Dispatch: Independent Travel in Brazil

Tour Operator | Avanti Destinations | David Cogswell | March 23, 2015

Dispatch: Independent Travel in Brazil

PHOTO: Music plays under my window at the Sheraton da Bahia in Salvador. (Photo by David Cogswell)

Wouldn’t it be my luck? Today was the final day of my two days of structured activities in Salvador, of being escorted around town with my Portuguese-speaking guide from Avanti Destinations. Tonight begins the independent part of my trip, four more nights in Salvador on my own. I will not be bound to any schedule, but I also won’t have the support of an expert Salvadorian at my side as I explore the city.

Avanti Destinations, my destination manager for this trip, let's you travel exactly as independently as you want. You can choose structured and guided activities throughout the trip. Or you can include as much free time as you wish, depending on your preferences and how much help you need to make the most of the destination. I chose to take a lot of free time.

I'm not one who wants to go go all the time and see all the must-see sights. I like to take it at my own pace and give myself time to process things. I would rather do less and truly savor what I do than keep running around all the time to try to squeeze in everything possible in the available time.

I chose more independence. But more independence means you have to take responsibility for yourself. And it's a little more challenging in some ways.

I haven’t learned much Portuguese in my first two and a half days here, and I knew very little before. I didn’t need to speak Portuguese up to now because my guide Alfredo did my speaking for me. And the Sheraton da Bahia has plenty of English-speaking people, so language is not a problem in the hotel.

But Brazilians mostly speak Brazilian Portuguese, and like the U.S.A., Brazil is a big country with a single language. There is not as big an incentive for Brazilians to speak second languages as there is in many other countries. Bottom line, Brazil is not a place where you can just breeze around speaking English and expect everyone to understand you. It’s actually refreshing, but also challenging.

Now that I’m on my own, I may have to be a little more strategic, practice a few restaurant phrases before going into a restaurant for example. But for tonight, my first night, I figured I wouldn’t be too adventurous. I would just get a bite to eat and a drink at the hotel, go up to my room, get some work done and then take it easy.

So I went up to my room and when I first walked in, I had the disorienting sensation that I had left the music playing. But it couldn’t be that because when you take your key card out of the slot by the door, the power in the room goes off. It was Brazilian music, but it wasn’t mine. It wasn't anything I recognized.

Then I realized it was coming in through the sliding glass door to the balcony. I went out onto the balcony and looked out and it turned out that the music was coming from Campo Grande, the park across the street from the Sheraton.
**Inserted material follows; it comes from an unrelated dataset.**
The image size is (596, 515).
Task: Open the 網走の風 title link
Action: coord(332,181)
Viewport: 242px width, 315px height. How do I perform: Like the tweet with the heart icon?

The market that I had seen during the blazing sun of the lunch hour was still set up, with many little tents in a circle around the monument in the middle of the park in which people were selling their crafts and wares. Only now it was cool, lit with flood lamps and playing music.

Well that was easy. Not a lot of city navigating involved in that. So I decided to take a walk over there to check out the market, the people, the social scene and the park itself. I saw many booths with beautiful dresses, handbags, jewelry, handcrafts of many kinds and some strikingly good painting and sculpture.

There were also many people engaged in some activity or other: a father and his tiny helmeted son riding their bikes through the park, a group of boys playing football, a little jogger about 6 years of age, a lady stretching her hamstrings on a handrail along the sidewalk, a long line of students streaming through the park doing different kinds of dramatic gestures and movements, attracting puzzled looks and smiles, all in fun.

Brazilians are in shape! They are active. In the park at all hours there are people actively engaged in one thing or another. I know that’s a huge generalization, but the tendency I am observing is very pronounced.

And while we’re on the subject of generalizations, I’d like to dispel one misconception right away for any considering a trip to Brazil. All Brazilian women do not look like supermodels.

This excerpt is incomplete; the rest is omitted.